In the days leading up to the vote, which was originally scheduled for March 23, 2017, there was increased division among House Republicans over the replacement, causing concerns among Republican Party leadership over having the votes needed to pass the bill. Among Republican defectors from the bill, the largest opposition came from members of the House Freedom Caucus, which consists of some of the most conservative members in the House. The Freedom Caucus members, among their primary objections to the bill, were not convinced that the healthcare replacement effectively abolished some elements of the Affordable Care Act, most prominently the essential health benefits. To achieve success in the House, Republicans could not afford more than twenty-one members of their own party voting against the bill, and several days before the vote, dissent within the party, largely from the Freedom Caucus, was a significant threat to its passage. Beyond the conservative members of the Freedom Caucus, there was continued opposition to the bill from more moderate Republicans in the House, such as from members of the center-right Tuesday Group, where there were concerns about loss of coverage and the potential of rising insurance costs.

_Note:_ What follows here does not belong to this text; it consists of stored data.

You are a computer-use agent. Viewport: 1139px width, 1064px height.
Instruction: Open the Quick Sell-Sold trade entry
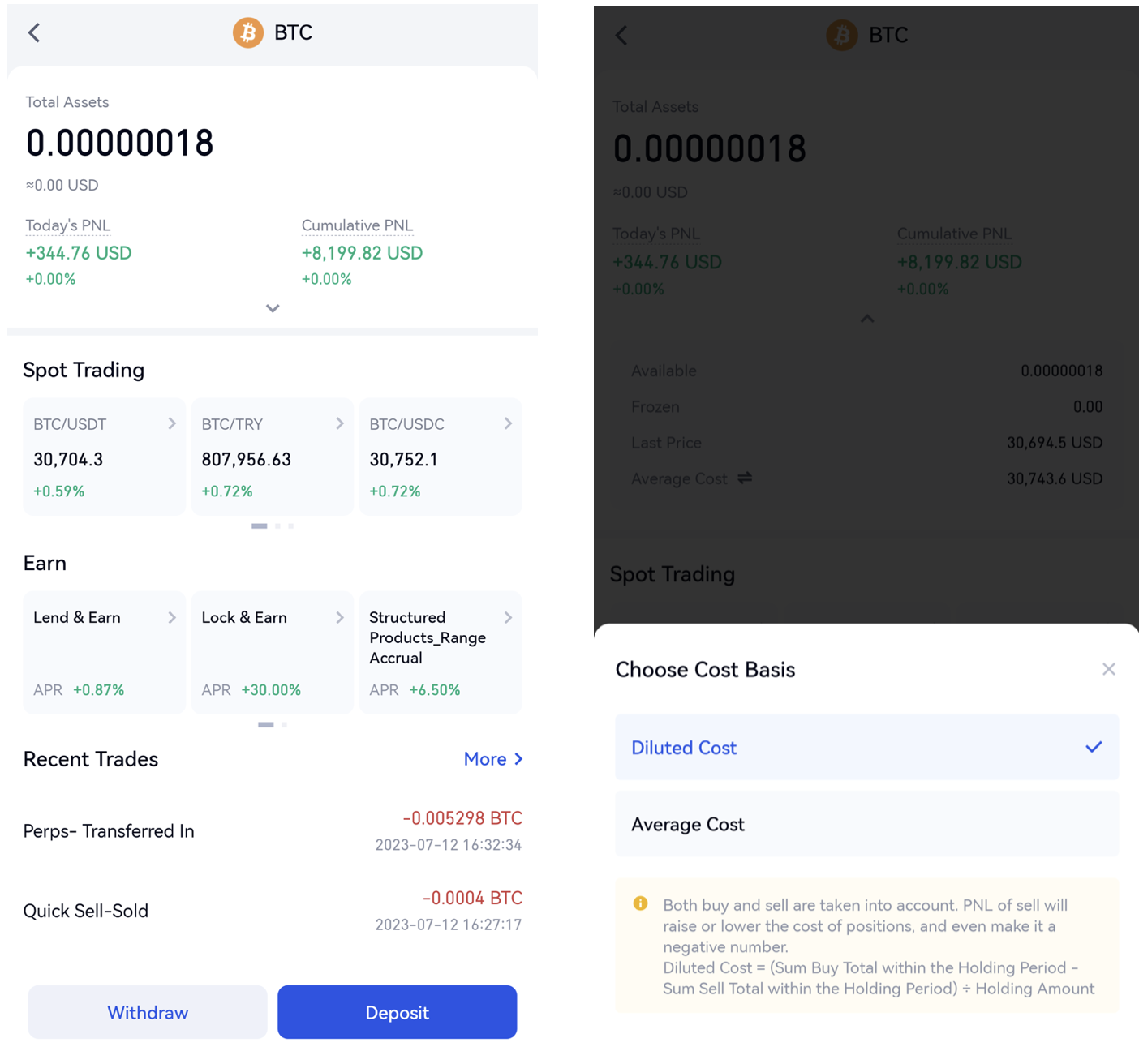tap(273, 911)
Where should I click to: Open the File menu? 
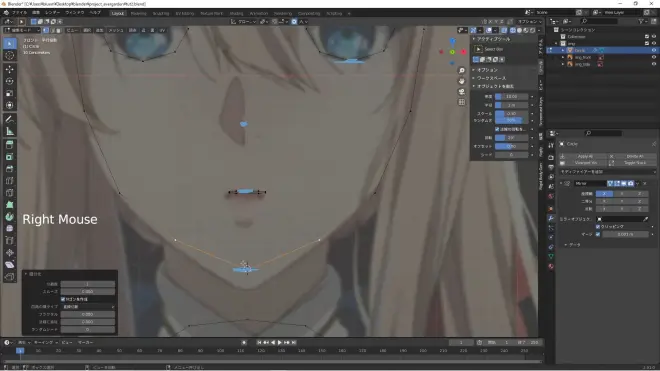coord(19,13)
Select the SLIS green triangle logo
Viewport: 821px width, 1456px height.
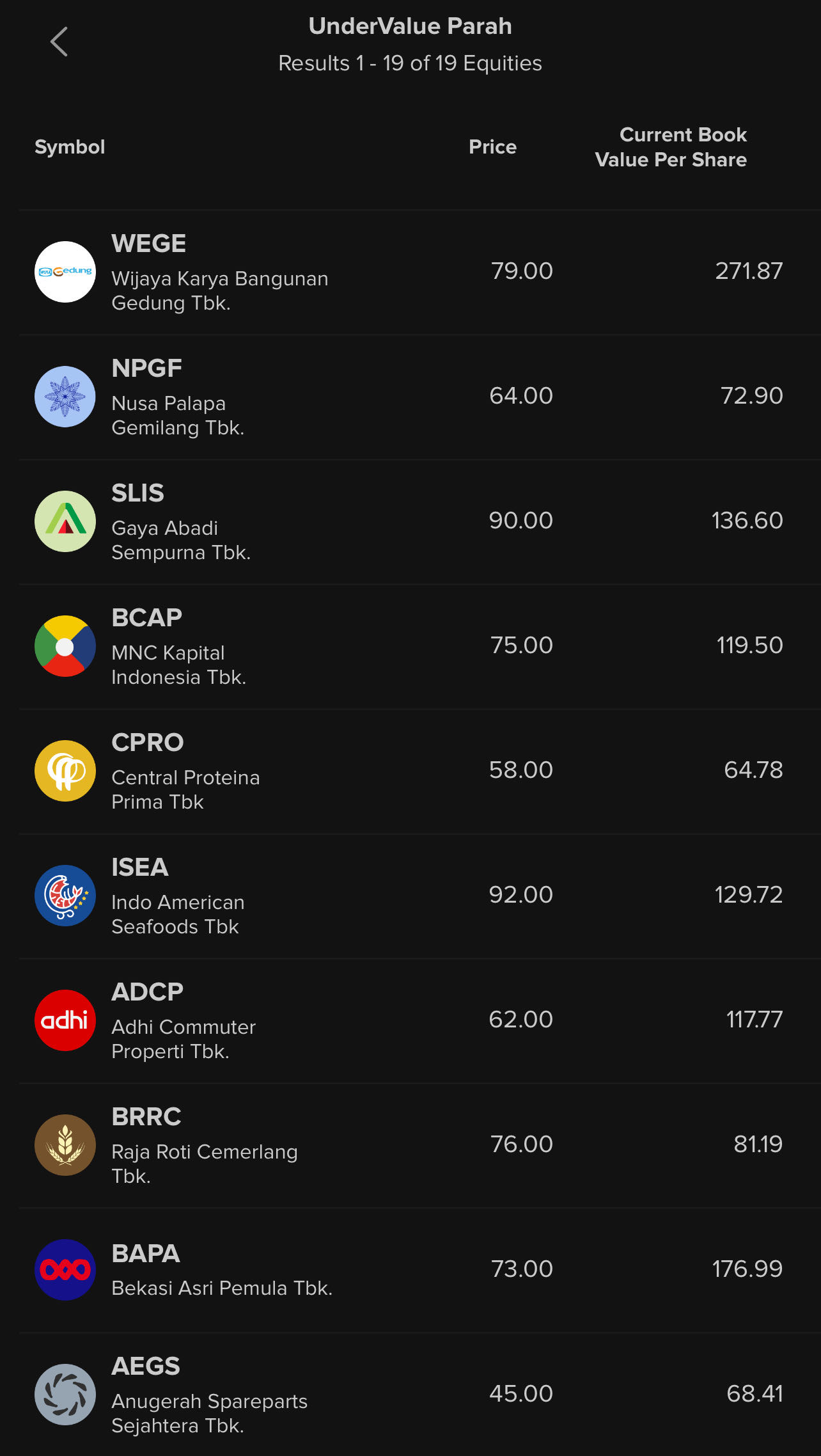tap(65, 521)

Amid the division between the Republicans, the party leadership, which was led by House Speaker Paul Ryan, attempted to ease concerns among the Freedom Caucus and others. President Trump also held numerous meetings with Republicans in the House leading up to the vote, though after negotiations with the Freedom Caucus over the ACA's essential health benefits, there was still a considerable amount of opposition from moderates and members of the Freedom Caucus alike. On the day of the scheduled vote, which coincided with the seven-year anniversary of the ACA's signing into law, party leadership continued to struggle with getting the required votes for the bill, and the vote was rescheduled for the following day, March 24, 2017, as requested by the White House.

==== Withdrawal ahead of vote ====

The night before the rescheduled vote, Trump, in a final effort to negotiate with those opposing the bill, announced to the House Republicans that the vote the following day would be their only chance to repeal the Affordable Care Act, a goal long sought after by Republicans in Congress. The following morning the bill was brought to the House floor after being approved by the House Rules Committee for four hours of debate preceding the vote, which was expected in the afternoon. It was reported that a couple hours before the expected vote, Ryan made a sudden visit to the White House to meet with Trump, in which Ryan told Trump that the bill did not have enough votes to pass in the House. Shortly after the time of the expected vote it was announced that the Republicans were withdrawing the AHCA from consideration, a decision made after Ryan met with Trump. Following the withdrawal, Ryan stated in a press conference that the country is "going to be living with Obamacare for the foreseeable future", while Trump said that it was tough to pass the bill without support from Democrats; Ryan and Trump both said they were going to move forward on other policy issues.

=== Revised version ===
Through the various iterations of bill it has been nicknamed variously as Trumpcare, Ryancare, Republicare, and pejoratively as Obamacare-Lite, and Wealthcare.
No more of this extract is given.